## Problem to work on
From the material below, retype exactly the lines that begin at the line with "Instruction: Dismiss the" and end after the line with "Task: Open Windows Update in the sidebar"; pictures stay out of the copy.

## Provided material
◆ ◆ ◆ ◆ ◆
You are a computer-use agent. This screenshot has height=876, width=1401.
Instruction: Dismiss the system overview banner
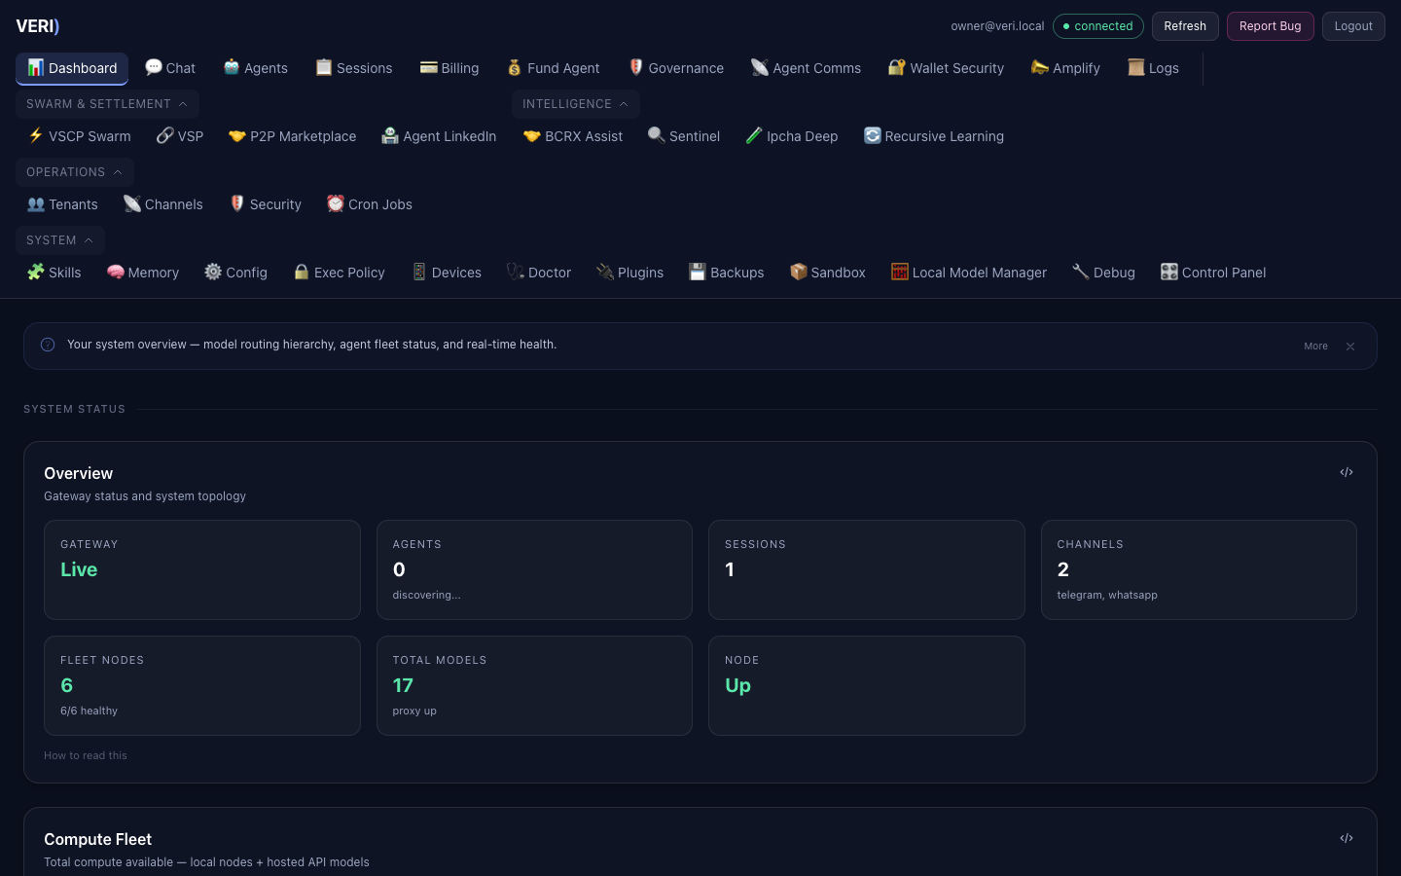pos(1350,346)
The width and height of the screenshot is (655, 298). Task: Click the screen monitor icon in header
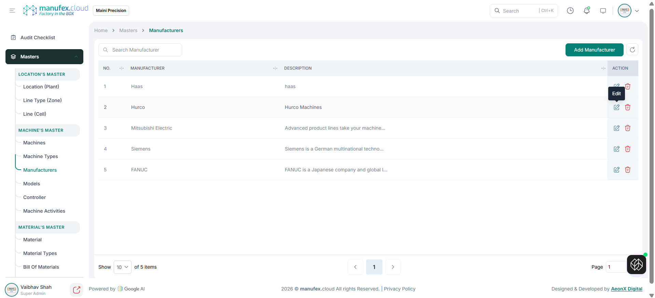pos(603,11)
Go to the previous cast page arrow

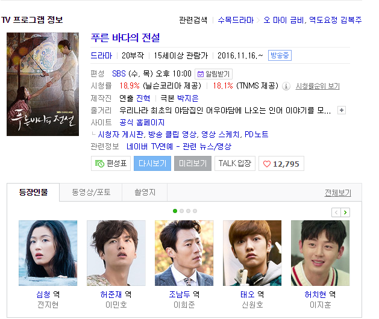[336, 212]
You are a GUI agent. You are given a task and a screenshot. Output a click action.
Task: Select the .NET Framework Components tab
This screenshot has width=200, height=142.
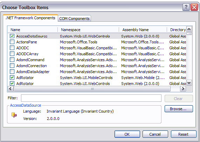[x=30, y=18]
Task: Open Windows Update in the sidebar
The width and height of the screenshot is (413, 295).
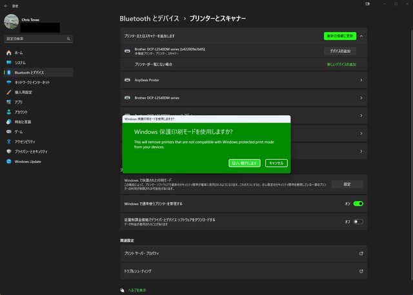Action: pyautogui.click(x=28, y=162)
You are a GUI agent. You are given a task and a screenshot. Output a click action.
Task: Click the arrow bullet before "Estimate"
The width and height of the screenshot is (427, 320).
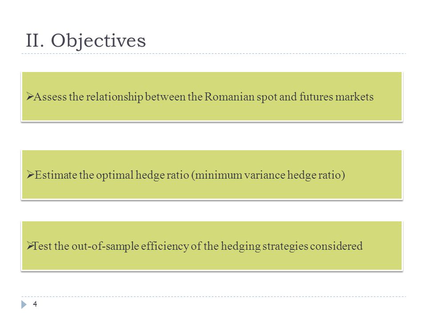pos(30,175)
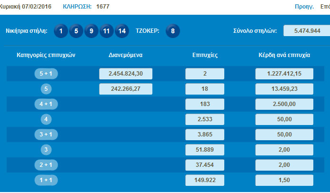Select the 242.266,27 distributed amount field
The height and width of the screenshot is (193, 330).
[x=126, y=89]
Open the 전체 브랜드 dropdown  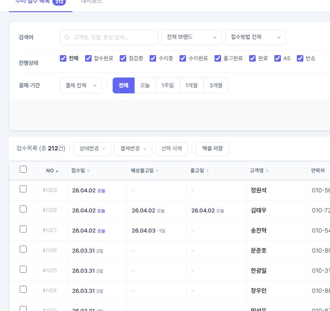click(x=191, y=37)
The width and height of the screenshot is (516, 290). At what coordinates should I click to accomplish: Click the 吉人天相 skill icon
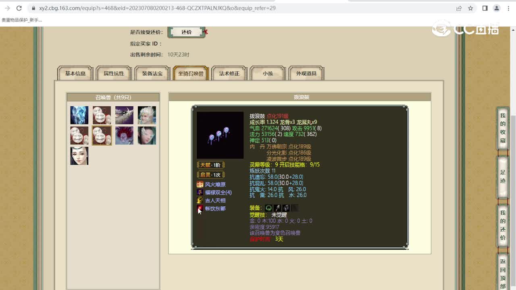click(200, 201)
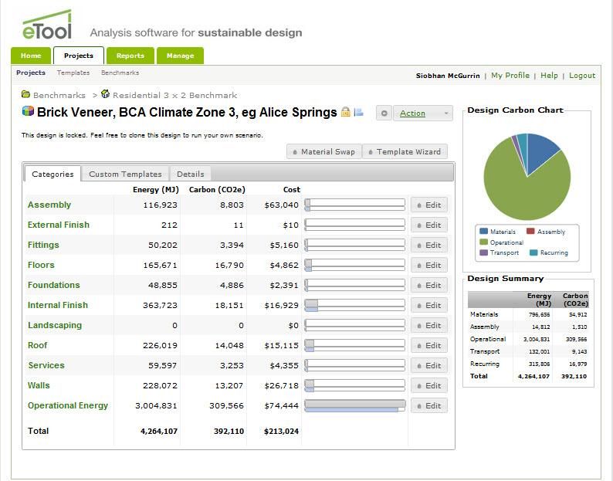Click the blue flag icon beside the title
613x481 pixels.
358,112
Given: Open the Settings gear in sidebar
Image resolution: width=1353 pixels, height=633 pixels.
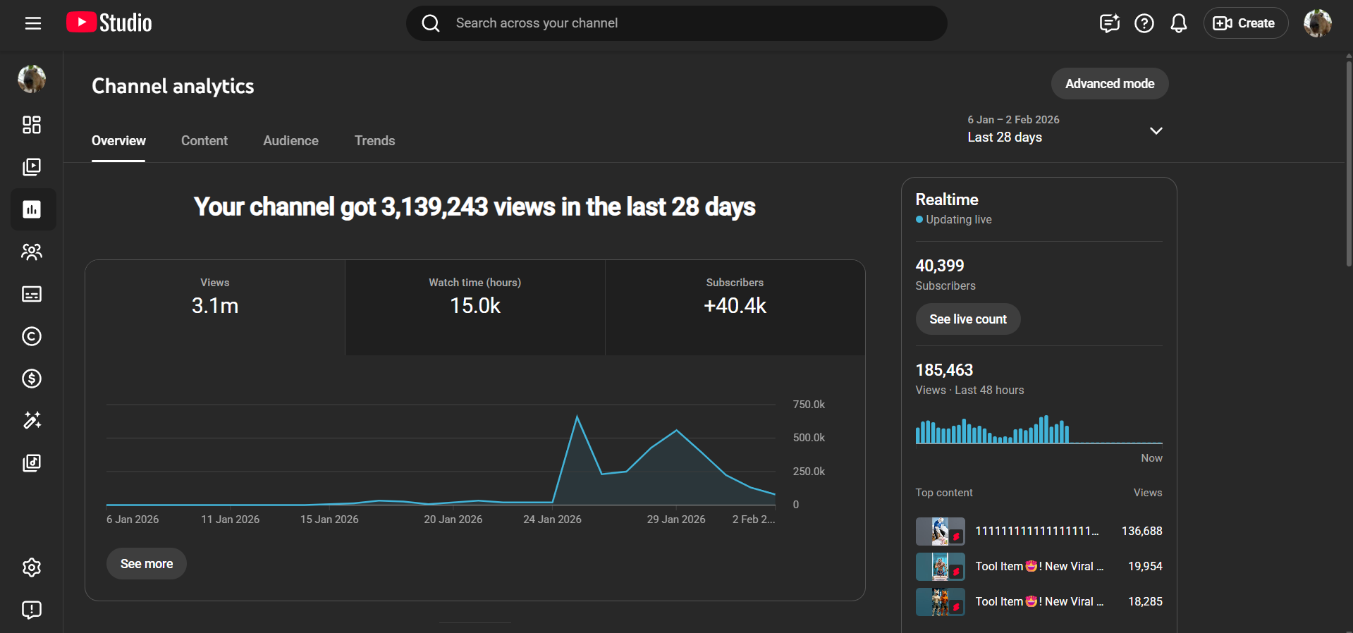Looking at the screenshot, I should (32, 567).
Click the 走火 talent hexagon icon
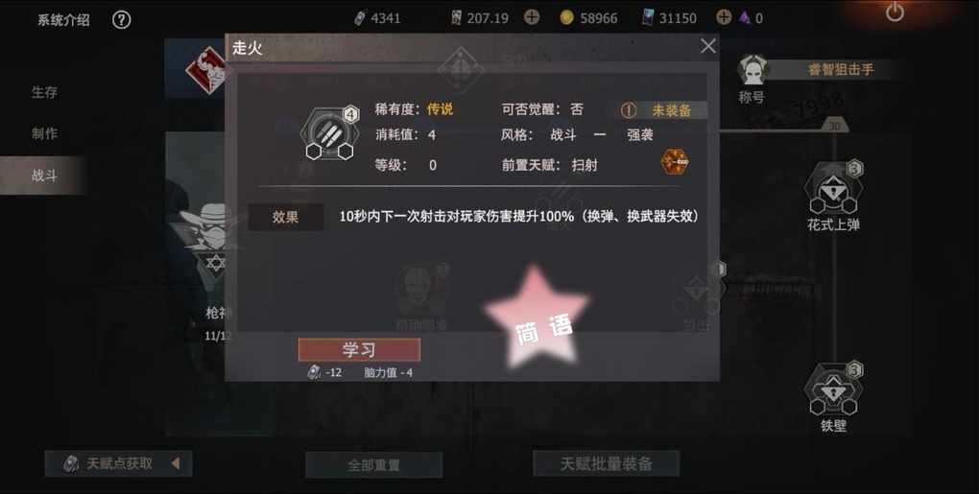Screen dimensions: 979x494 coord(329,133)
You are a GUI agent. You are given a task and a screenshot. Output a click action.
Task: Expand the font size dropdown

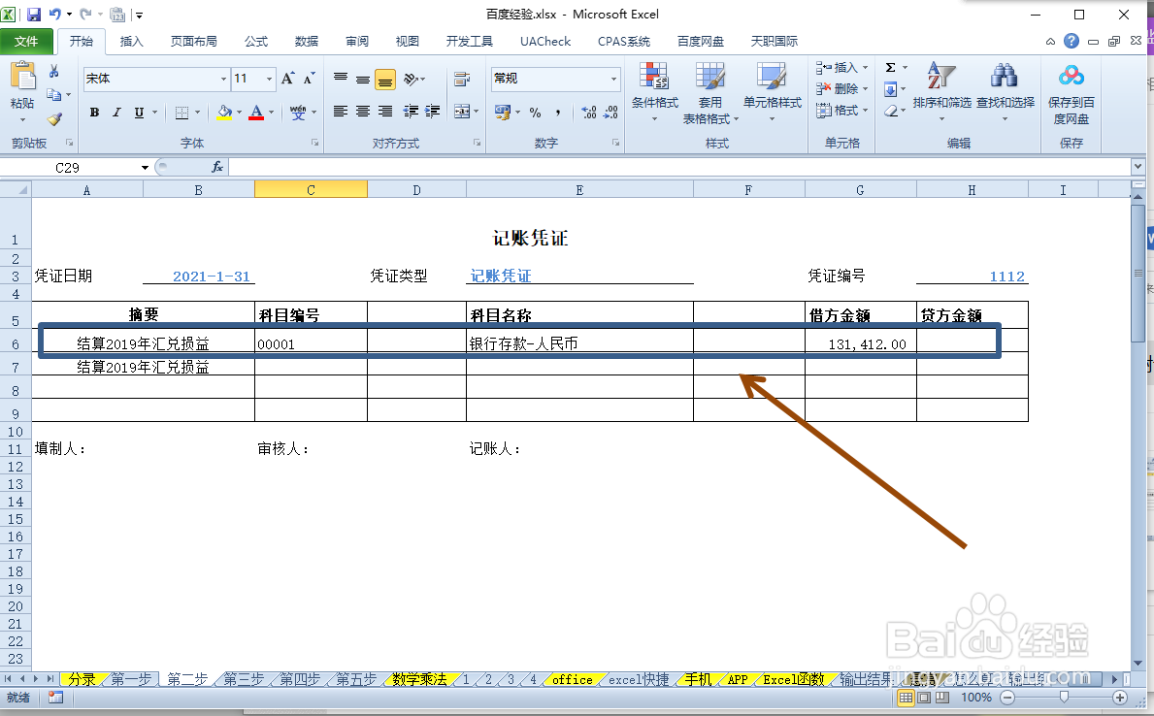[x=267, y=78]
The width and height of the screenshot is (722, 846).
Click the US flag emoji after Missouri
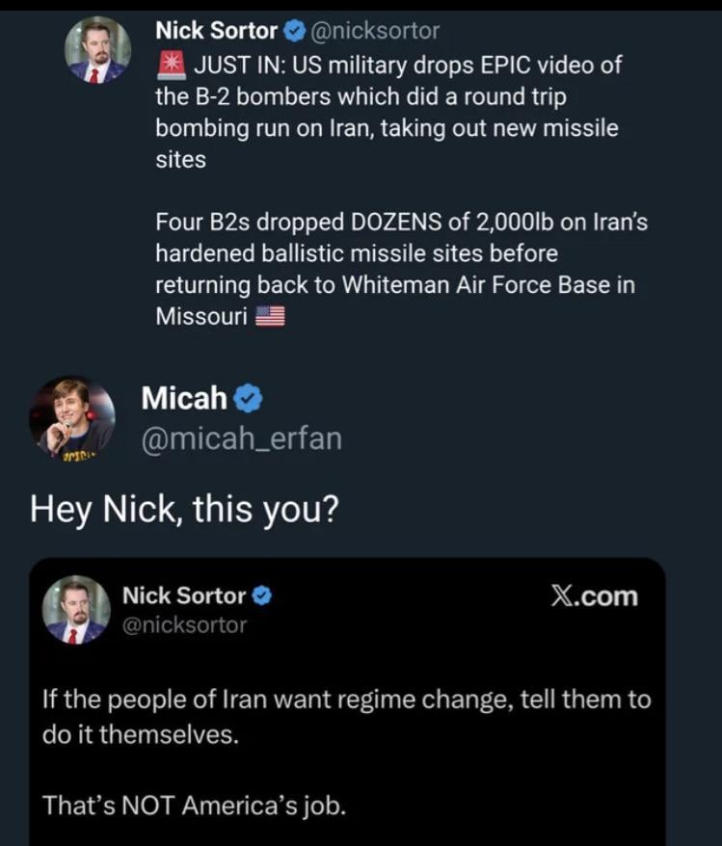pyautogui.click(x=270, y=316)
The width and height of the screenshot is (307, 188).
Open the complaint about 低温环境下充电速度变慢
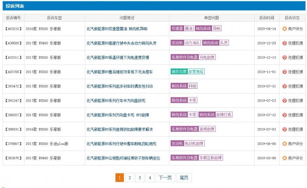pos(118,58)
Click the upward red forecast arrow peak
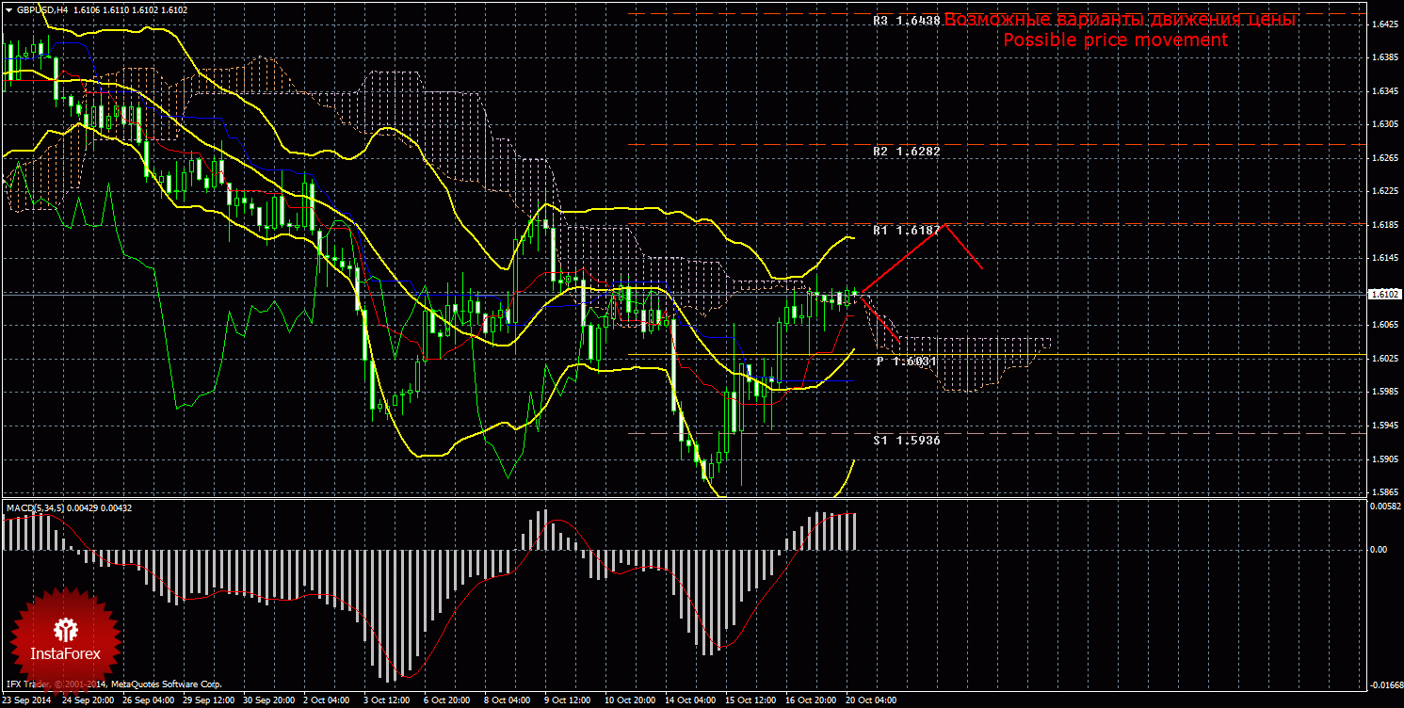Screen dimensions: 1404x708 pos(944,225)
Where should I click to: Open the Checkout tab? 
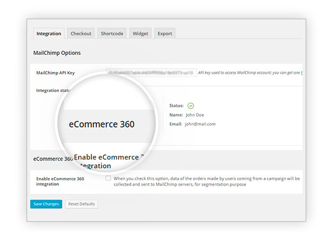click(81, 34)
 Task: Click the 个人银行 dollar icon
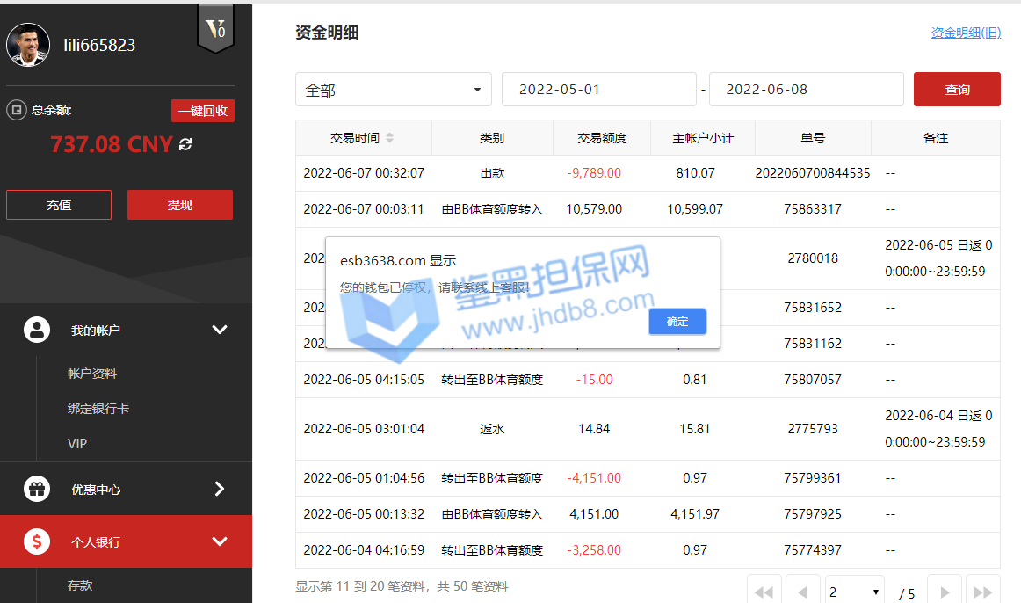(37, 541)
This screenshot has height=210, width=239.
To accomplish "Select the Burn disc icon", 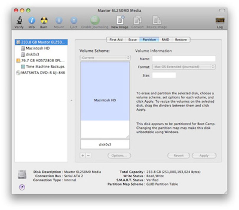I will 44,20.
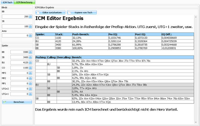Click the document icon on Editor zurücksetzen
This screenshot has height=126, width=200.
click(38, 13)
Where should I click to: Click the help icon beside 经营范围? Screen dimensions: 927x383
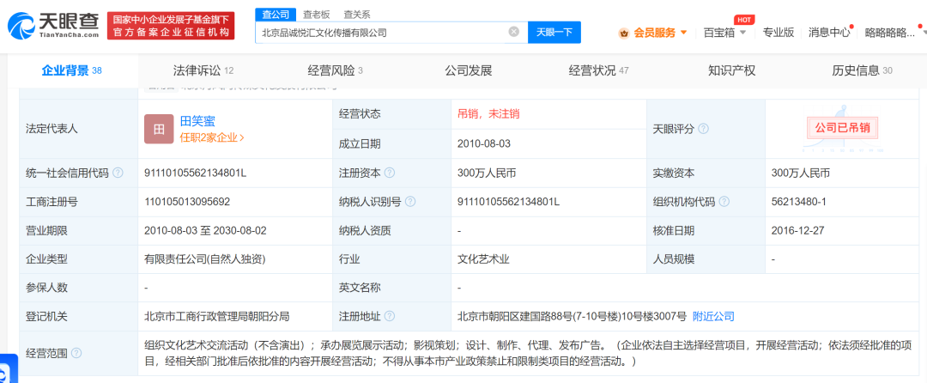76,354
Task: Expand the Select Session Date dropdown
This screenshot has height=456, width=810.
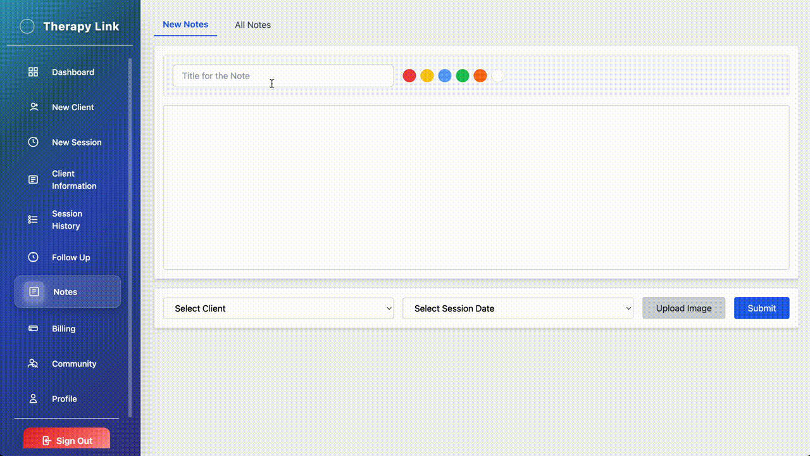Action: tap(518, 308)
◆ ◆ ◆ ◆ ◆
## Reply to the exercise
Instruction: Dismiss the system overview banner
pos(1350,346)
The width and height of the screenshot is (655, 298). Task: Click the screen monitor icon in header
pos(603,11)
Go to the previous cast page arrow

[336, 212]
You are a GUI agent. You are given a task and a screenshot. Output a click action.
Task: Select the .NET Framework Components tab
This screenshot has width=200, height=142.
[x=30, y=18]
Task: Open Windows Update in the sidebar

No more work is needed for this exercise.